==== SOURCE PASSAGE ====

# grass seed treated with mefenoxam (Apron XL LS)



## CourtneyAndCarl (Jun 6, 2013)

I bought some grass seed to plant in Carl's enclosure and just noticed that it says it's treated with this chemical. 

If I waited to put Carl in the enclosure until the grass has germinated and grown, would it be okay to use this seed or should I find something that is not treated with this chemical?


----------



## yagyujubei (Jun 6, 2013)

I'm guessing it's a fungicide to help germination.I personally wouldn't worry about it after it's germinated, however most will probably disagree.


CourtneyAndCarl said:


> I bought some grass seed to plant in Carl's enclosure and just noticed that it says it's treated with this chemical.
> 
> If I waited to put Carl in the enclosure until the grass has germinated and grown, would it be okay to use this seed or should I find something that is not treated with this chemical?


----------



## BeeBee*BeeLeaves (Jun 6, 2013)

====

● DIRECTIVE 1:
Transcribe the grass seed thread from "## CourtneyAndCarl (Jun" up to and including "will probably disagree.".
● DIRECTIVE 2:
In the grass seed thread, shorten the paragraph beginning "I'm guessing it's a fungicide" to a single sentence that keeps its main points.
● DIRECTIVE 3:
Extend the thread on mefenoxam-treated grass seed past its final line.

==== RAW DATA ====

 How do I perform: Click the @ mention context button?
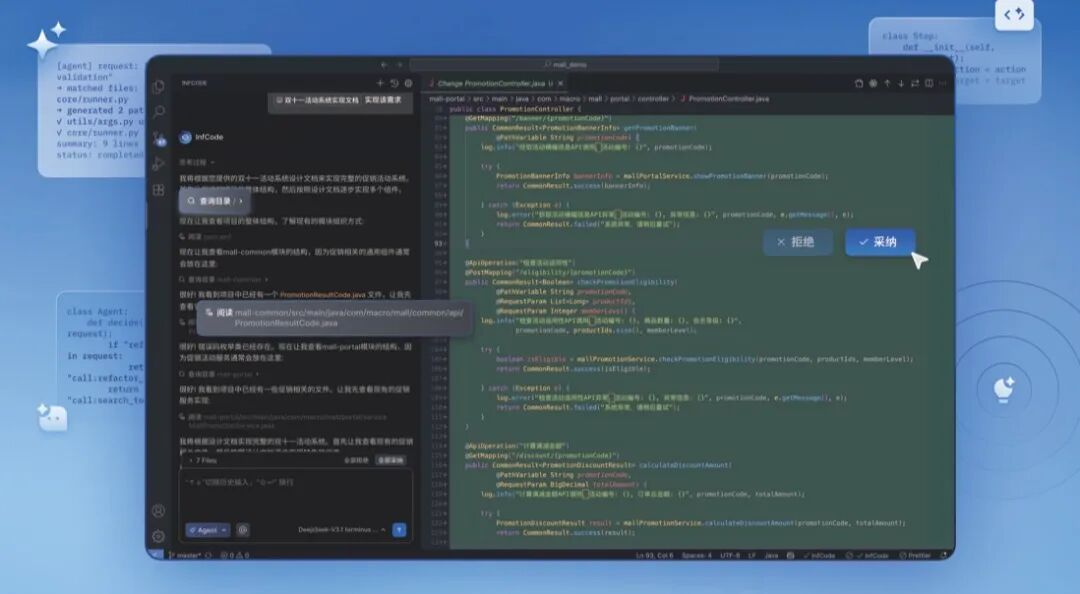(x=243, y=530)
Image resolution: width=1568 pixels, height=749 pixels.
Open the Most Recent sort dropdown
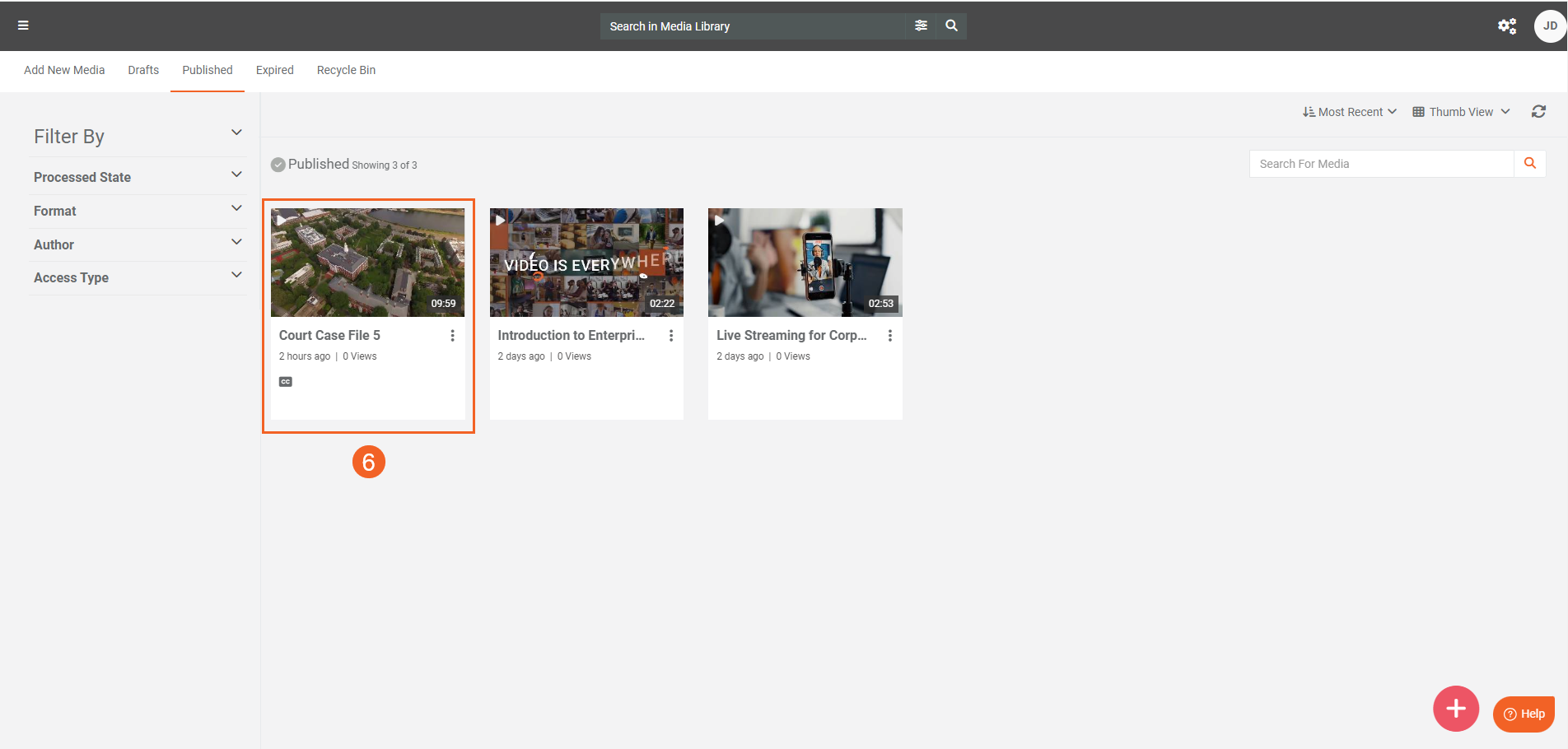coord(1349,112)
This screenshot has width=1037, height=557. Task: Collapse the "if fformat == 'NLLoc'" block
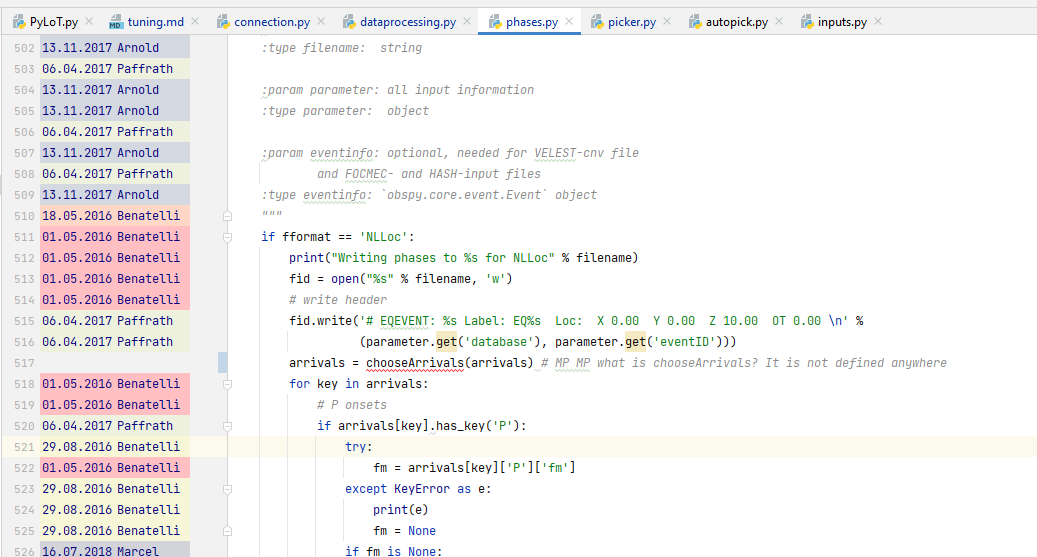[x=228, y=237]
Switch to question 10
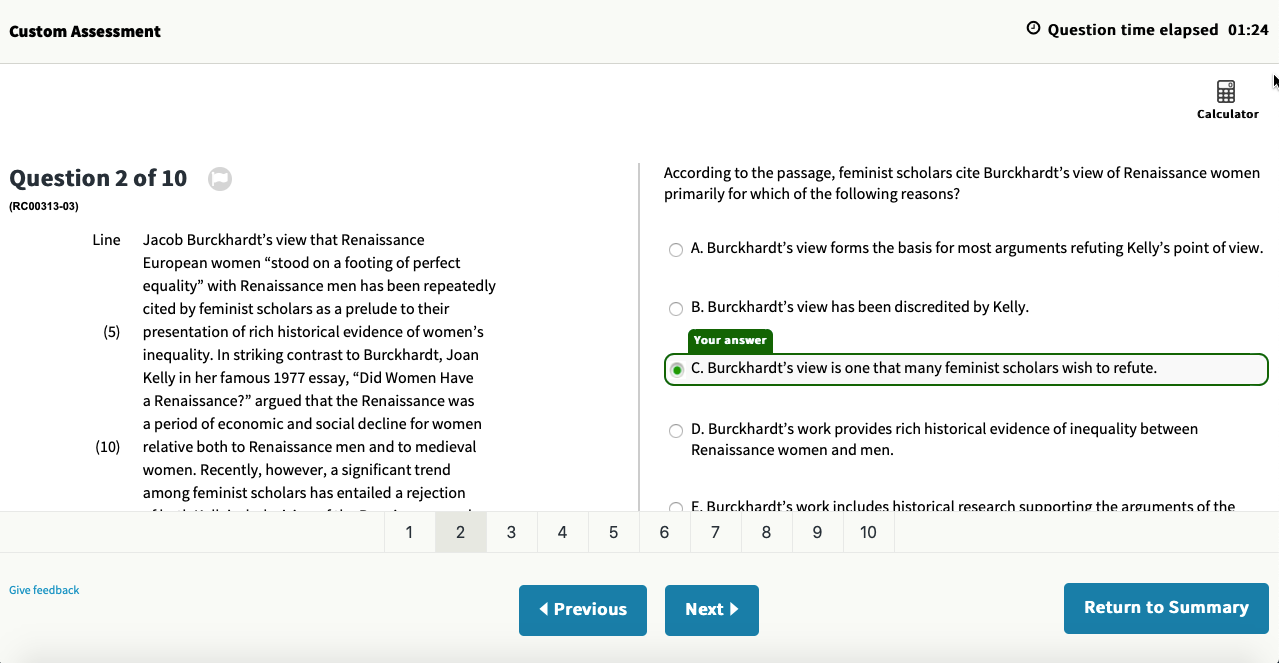The width and height of the screenshot is (1279, 663). click(868, 532)
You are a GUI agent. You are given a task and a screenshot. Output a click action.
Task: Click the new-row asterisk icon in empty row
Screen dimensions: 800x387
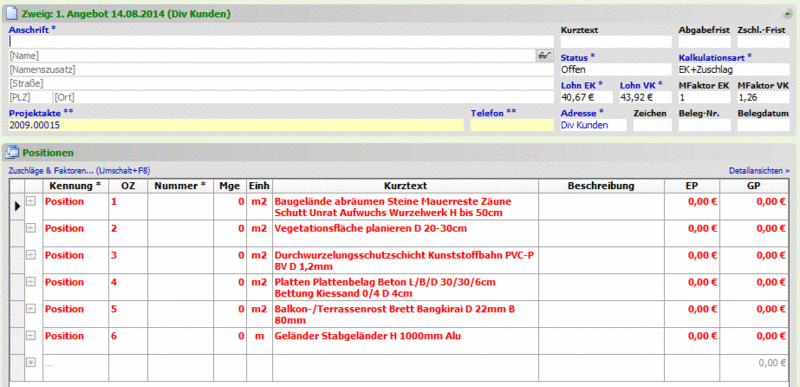point(31,362)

====

● RESULT 1:
## CourtneyAndCarl (Jun 6, 2013)

I bought some grass seed to plant in Carl's enclosure and just noticed that it says it's treated with this chemical. 

If I waited to put Carl in the enclosure until the grass has germinated and grown, would it be okay to use this seed or should I find something that is not treated with this chemical?


----------



## yagyujubei (Jun 6, 2013)

I'm guessing it's a fungicide to help germination.I personally wouldn't worry about it after it's germinated, however most will probably disagree.

● RESULT 2:
The poster guesses the chemical is a fungicide meant to aid germination and would not personally worry about it once the seed has germinated, though most will probably disagree.

● RESULT 3:
Yep, me disagree. Trust those things not, even after germination. All too often, there are things we are not told and bam (Round Up for instance - google Col. (retired) Don Huber letter to USDA, for example). Our tortoises are so sensitive, the little canaries in the mine, so to speak. And if it should die, the big companies have lotsa lawyers and the standard operating procedure > "prove it". Don't risk it, buy unadulterated stuff and have peace-o-mind. My opine. : )


----------



## yagyujubei (Jun 6, 2013)

I just thought that I would add, that it's primary use is to treat seeds for crops meant for human and animal consumption.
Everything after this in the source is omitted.